Registered: Feb, 2008
Re: How To Go Slow
Posted: Feb 12, 2008 1:32 AM
> > Each such layer will also add innecessary conversions
> > of data and data structures.
> Not necessarily. That's where generic programming shines:
> providing abstraction without penalty.
Yeah, you're right, generic programming in C++ (and also usage of non-virtual class system) allows this layer to be removed during compilation, so these abstractions give no penalty. But that's a special case in today's OO systems.
Probably it's just the whole static vs. dynamic thing. The more things you have static, you lose flexibility, but you can optimize much better.
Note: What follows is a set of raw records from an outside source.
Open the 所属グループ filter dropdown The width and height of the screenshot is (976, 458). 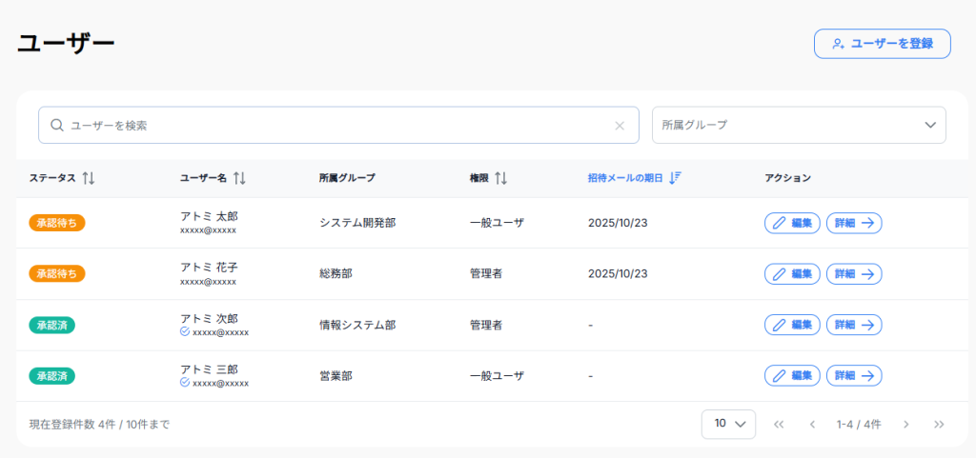tap(798, 126)
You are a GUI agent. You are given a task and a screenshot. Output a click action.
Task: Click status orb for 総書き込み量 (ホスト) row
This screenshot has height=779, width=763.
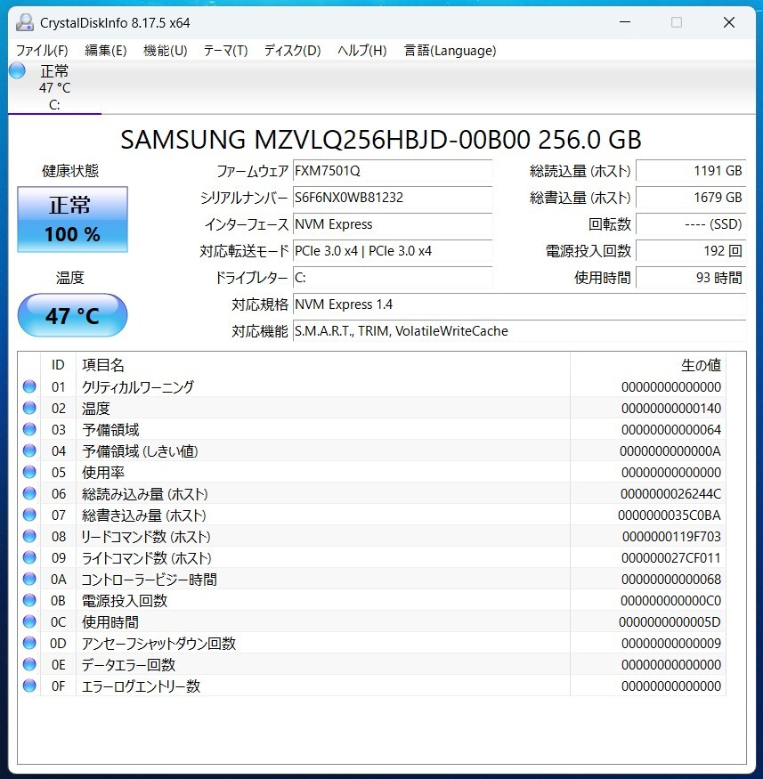(x=29, y=515)
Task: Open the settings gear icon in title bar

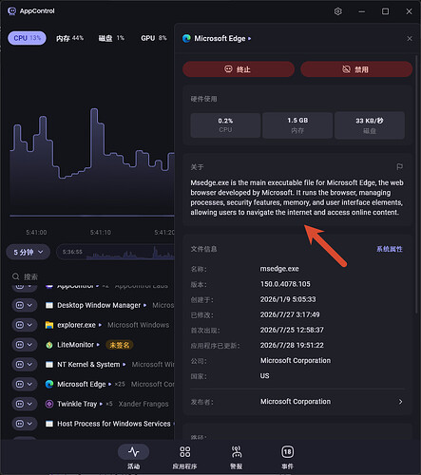Action: pos(338,11)
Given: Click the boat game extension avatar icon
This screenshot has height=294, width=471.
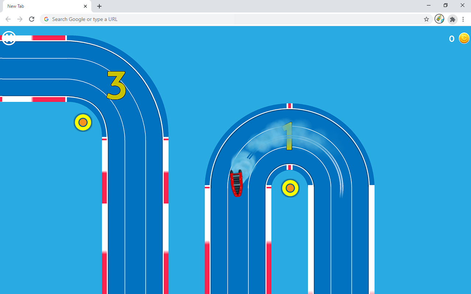Looking at the screenshot, I should pyautogui.click(x=439, y=19).
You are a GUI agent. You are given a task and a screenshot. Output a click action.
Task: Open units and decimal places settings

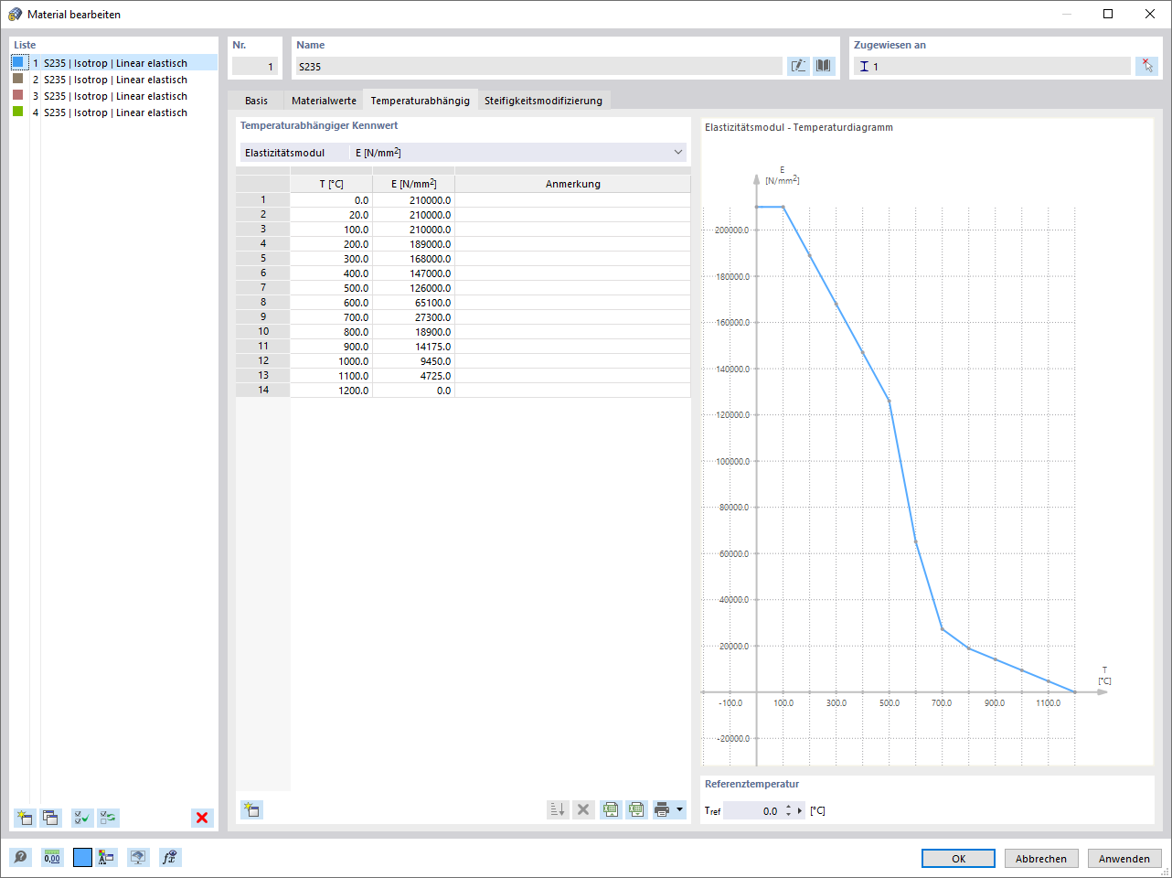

> > There are ways out in my opinion. One is to take a look
> > at VHDL, for instance. It is a very modular language (for
> > hardware design), yet the final design is optimized as
> > a whole - there are no redundant data conversions after
> > the synthesis.
> It's comparatively easy to write such entirely declarative
> languages to address particular domains (DSLs), but I
> don't think anyone has really succeeded in making a
> general-purpose programming language that works that way.
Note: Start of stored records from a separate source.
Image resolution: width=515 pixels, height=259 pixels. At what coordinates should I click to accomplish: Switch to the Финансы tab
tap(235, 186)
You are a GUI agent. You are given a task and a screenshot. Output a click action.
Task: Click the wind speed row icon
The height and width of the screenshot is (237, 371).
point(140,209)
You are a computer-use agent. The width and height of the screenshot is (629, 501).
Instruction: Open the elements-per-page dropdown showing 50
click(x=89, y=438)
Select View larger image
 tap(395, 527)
The generic programming you mention is actually an example of paradigm that comes close to that in this respect.
> > Second approach is to decouple the data structures used
> > in the program from the actual program logic.
> Bingo. Tease out the abstract algorithm so you can reason
> about its efficiency.
Actually, I have an idea in mind based on that, below.
> > Any program
> > that uses a database essentially does that - the common
> > point is the database schema, and how exactly (with
> > what algorithms) it is implemented in the database is not
> > relevant. The actual database implementation can then
> > be optimized independently of the program, by choice of
> > indexes for example.
> Are you suggesting that programs that use databases don't
> have efficiency problems?
Well, they may have efficiency problems, but part of these problems can be easily solved by hinting the database (by normalizing the schema and creating the correct indexes). So you don't need to touch the program logic at all.
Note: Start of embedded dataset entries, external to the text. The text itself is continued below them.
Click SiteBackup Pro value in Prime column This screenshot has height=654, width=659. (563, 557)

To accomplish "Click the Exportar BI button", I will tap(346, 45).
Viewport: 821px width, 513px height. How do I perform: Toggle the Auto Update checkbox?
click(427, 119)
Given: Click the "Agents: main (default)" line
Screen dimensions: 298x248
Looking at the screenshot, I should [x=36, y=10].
And that's my point. The program logic and the data structure implementation are somehow "decoupled" in programs that use databases (actually, it's still muddy if you use stored procedures, but that's another story).
Let me tell you more about my pet research project (which unfortunately, for the time being, competes with my other pet research projects).
I imagine a language where every data structure (especially the global ones, which cannot be described in terms of standard data structure) would be designed like a database scheme is usually designed. The actual implementation of the schemes would be thus completely decoupled from the program logic.
I even imagine that scheme implementation would be created by compiler (two manual passes - in first, compiler creates a test implementation, then you run tests of your program, you gather statistics about how the schemes are used, and in second pass, the compiler will use the gathered statistics as well as other user's input to create efficient implementation of the data structures).
I think this approach would have many advantages, most importantly, possibility to change the data structures used at will, depending on the change of requirements of program logic.
There are many interesting ideas in this direction. For example, compiler could implement the scheme in completely different way, and use the original scheme as a view of it, so the original scheme would be translated during compilation to the new scheme. You could even have older parts of program to reference the data structures in old way, while having newer parts to reference them in new way - like versioning of data structures.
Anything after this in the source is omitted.